Desde pequeno meu grande sonho era ser cientista, independentemente do que isso significa para uma criança. Com 19 anos entrei na faculdade e, cabeçadas aqui e ali, com 29 eu estava no caminho para realizar o meu sonho de criança e, finalmente, ser cientista. Claro que a pobreza e a falta de acesso a boas escolas cobram seu preço e eu demorei muito mais do que deveria para me adaptar ao mundo acadêmico, mas isso era um problema transponível. O que não foi transponível foi a depressão que demoronou sobre mim, mais um vez, quando eu vi todas as possibilidades de seguir esse sonho esfaceladas pelo novo governo. Votar no Bolsonaro é, acima de tudo, ter a certeza de que milhares de pessoas como eu abdicaram do sonho e da vida.
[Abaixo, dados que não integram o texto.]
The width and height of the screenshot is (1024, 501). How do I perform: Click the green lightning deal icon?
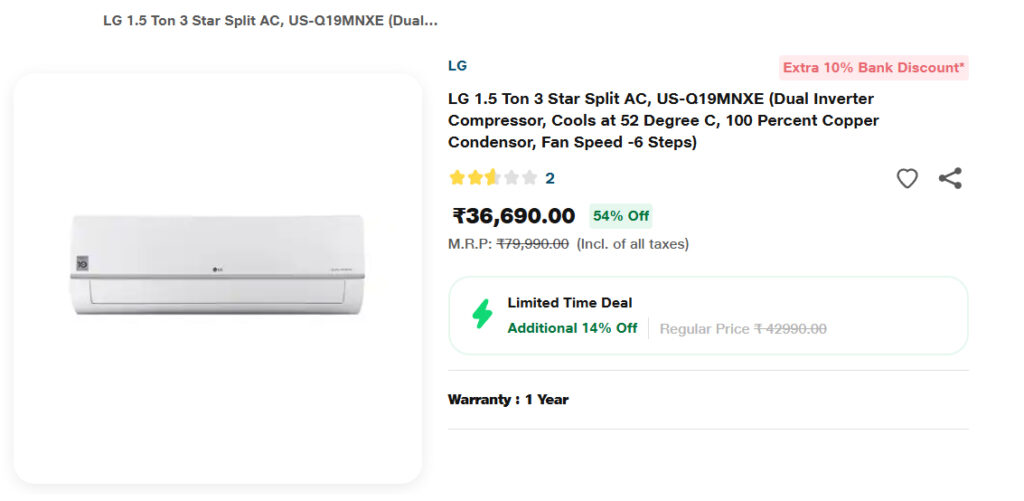[x=482, y=314]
Um dos fatores que levam a depressão, segundo Maria Rita Kehl e Hartmut Rosa, é a quebra de perspectiva no futuro. E isso é um especialidade do neoliberalismo, ele é um destruidor de futuros, sonhos e caminhos. Para dar meu exemplo: eu, quando entrei na universidade queria seguir a carreira acadêmica. Sabia que seria difícil, pois pobre da periferia, mas fui lá meter minha cara. Porém, logo percebi que esse sonho seria muito, mas muito mais difícil do que as dificuldades de uma pessoa pobre teria, afinal o Brasil radicalizou suas políticas neoliberais, o que atingiu em cheio a educação e a ciência. Além disso, hoje a educação é uma inimiga de estado, ser professor e/ou pesquisador é ser um perigo constante para a família e a ordem brasileira. Assim, entrei num crise depressiva profunda (claro que associada a outros motivos). Vive um intenso luto de ver meu sonho morrer. Mas não era uma questão pessoal, eu sempre estudei muito, mas ainda sim meu esforço era em vão, tanto que o que vemos hoje é um corte em cima de corte na educação e pesquisa, rareamento de concursos na área com concorrências de 40, 50 até 60 para uma vaga de substituto e o quase fim das bolsas de pesquisa para mestrado e doutorado. Imagina passar 10, 12 anos estudando sabendo que não há expectativas de trabalhar no que se gosta, restando empregos precarizados e a uberização. Sim, o neoliberalismo é um destruidor de sonhos, de trajetórias e de caminhos. Nos tira o direito de viver nos levando ao sofrimento intenso e a morte. O neoliberalismo é a radicalização, a última potência da máxima: ou se destrói o capitalismo (usando todos os meios possíveis) ou estaremos condenados ao fim da humanidade.